What happened
Shares of drugstore chain and pharmacy benefits manager CVS Health (CVS -1.15%) got hammered Thursday morning, falling 11% through 10:35 a.m. ET after Reuters reported a big client loss for the company.
Blue Shield of California, it seems, is diversifying away from CVS Health.
So what
Blue Shield of California counts 4.8 million souls as members of its various health plans. And previously, Blue Shield favored routing drug prescriptions for these members through CVS Health for fulfillment. Now, however, Blue Shield will expand the list of pharmacy benefit managers (PBMs) it does business with to five companies.
Specifically, Reuters reported that:
- Blue Cross will use Com (AMZN 6.19%) for delivery of prescription drugs.
- Mark Cuban's Cost Plus Drug Company "will work to reduce surprise drug costs."
- Payment of prescription drug claims will be routed through privately held Abarca.
- And PBM Prime Therapeutics will help Blue Shield negotiate savings with Big Pharma.
CVS itself won't be left entirely out in the cold. Reuters noted that Blue Shield "will still retain CVS Caremark for its specialty pharmacy services." But Blue Shield is taking a lot of other jobs away from the company, hoping to save up to $500 million in drug costs annually.

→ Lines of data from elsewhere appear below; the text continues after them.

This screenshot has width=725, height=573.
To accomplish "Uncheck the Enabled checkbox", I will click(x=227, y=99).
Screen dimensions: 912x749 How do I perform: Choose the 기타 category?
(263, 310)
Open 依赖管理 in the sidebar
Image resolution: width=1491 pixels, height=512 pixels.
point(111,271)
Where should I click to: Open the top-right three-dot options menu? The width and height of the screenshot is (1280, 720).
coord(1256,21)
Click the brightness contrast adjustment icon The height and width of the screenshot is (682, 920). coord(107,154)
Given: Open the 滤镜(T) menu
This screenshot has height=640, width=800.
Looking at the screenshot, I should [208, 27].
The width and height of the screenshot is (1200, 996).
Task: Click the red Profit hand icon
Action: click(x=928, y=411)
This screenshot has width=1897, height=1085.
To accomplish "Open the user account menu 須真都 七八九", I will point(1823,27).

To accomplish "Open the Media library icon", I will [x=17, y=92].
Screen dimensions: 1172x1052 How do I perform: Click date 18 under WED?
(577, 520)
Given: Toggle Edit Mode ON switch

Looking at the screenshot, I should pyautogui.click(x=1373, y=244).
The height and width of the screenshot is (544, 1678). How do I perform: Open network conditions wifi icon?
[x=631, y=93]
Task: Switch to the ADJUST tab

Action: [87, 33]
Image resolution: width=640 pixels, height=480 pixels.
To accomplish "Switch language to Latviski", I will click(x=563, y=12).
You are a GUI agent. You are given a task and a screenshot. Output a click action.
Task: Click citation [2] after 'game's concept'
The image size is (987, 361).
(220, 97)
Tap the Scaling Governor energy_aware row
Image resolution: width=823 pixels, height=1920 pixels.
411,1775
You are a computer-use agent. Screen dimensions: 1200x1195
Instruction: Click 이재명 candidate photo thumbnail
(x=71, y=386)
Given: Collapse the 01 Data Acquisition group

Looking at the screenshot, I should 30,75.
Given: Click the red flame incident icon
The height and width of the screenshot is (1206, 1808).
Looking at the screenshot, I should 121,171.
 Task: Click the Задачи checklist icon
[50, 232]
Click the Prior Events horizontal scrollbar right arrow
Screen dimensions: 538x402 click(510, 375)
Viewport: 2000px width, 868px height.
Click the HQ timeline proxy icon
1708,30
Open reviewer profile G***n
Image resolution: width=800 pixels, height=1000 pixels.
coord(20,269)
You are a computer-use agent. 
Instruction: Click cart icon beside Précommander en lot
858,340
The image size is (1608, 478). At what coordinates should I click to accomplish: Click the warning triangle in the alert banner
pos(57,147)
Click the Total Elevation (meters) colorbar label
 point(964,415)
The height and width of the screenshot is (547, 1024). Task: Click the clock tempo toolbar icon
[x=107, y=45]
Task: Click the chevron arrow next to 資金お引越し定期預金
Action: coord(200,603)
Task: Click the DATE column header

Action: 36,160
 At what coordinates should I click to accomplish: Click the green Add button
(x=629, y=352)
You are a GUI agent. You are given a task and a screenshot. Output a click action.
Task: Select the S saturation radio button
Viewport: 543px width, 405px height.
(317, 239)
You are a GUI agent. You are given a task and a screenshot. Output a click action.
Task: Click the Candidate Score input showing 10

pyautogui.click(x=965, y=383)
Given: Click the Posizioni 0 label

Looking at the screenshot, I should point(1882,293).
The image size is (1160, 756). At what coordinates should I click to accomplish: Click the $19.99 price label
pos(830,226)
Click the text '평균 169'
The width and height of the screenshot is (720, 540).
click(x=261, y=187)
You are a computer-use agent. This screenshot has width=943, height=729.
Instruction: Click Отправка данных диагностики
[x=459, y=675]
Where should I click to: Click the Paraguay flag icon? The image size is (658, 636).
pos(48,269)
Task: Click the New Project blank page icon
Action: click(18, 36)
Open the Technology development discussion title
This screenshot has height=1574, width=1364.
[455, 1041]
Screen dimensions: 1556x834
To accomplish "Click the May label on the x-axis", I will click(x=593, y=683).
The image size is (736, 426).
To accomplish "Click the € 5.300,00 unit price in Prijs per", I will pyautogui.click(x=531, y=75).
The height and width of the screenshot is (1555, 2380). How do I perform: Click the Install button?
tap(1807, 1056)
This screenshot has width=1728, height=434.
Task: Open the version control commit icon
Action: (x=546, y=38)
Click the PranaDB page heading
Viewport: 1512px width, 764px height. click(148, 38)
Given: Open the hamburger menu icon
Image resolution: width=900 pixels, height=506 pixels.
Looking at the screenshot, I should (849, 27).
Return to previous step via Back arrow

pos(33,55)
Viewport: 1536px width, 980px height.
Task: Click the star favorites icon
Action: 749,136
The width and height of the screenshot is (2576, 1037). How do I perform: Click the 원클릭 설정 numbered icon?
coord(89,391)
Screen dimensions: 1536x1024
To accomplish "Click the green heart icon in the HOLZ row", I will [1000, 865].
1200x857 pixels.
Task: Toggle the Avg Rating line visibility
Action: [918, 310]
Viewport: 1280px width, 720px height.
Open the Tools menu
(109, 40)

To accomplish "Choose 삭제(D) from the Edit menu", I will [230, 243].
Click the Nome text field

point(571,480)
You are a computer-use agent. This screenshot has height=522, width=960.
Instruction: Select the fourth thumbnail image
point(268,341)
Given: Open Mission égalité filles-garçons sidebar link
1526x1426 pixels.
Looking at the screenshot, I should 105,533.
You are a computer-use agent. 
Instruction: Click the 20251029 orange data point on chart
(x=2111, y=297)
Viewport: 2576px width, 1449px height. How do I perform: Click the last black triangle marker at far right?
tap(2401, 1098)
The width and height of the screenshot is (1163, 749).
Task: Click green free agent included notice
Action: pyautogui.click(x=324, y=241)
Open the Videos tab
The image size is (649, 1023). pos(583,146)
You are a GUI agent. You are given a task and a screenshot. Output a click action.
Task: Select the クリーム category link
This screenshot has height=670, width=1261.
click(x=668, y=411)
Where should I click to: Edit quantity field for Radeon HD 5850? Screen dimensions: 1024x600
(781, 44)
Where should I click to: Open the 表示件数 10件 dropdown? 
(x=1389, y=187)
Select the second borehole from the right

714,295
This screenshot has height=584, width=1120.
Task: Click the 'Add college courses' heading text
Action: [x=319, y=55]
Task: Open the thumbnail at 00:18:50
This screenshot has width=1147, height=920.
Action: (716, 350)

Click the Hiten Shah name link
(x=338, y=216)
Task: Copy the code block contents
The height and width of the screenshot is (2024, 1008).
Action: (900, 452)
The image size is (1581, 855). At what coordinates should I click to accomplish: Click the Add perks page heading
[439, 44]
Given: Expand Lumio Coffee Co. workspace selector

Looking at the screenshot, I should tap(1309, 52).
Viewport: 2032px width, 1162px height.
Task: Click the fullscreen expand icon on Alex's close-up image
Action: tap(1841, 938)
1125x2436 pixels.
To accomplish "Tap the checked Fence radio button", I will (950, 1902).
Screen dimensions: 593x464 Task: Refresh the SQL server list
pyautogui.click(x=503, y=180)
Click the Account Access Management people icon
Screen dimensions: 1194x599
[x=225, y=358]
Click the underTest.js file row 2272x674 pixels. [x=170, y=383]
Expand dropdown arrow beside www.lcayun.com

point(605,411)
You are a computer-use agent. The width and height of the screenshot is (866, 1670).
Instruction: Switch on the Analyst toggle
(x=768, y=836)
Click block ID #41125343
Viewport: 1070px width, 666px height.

And that $500 million is coming out of CVS's pocket.
Now what
Even if all the above is true, though, an investor might justifiably wonder: How does subtracting $500 million from CVS's revenues -- and presumably something less than $500 million from CVS's annual profits -- justify investors subtracting more than $10 billion from CVS Health's market cap today?
The answer is: It doesn't -- unless Blue Shield's experiment works out, the $500 million in savings materializes as expected, and other insurance companies get jealous and decide to similarly diversify away from CVS Health. In that regard, Reuters noted that CVS is already losing a $40 billion contract with Centene (CNC 2.02%) next year.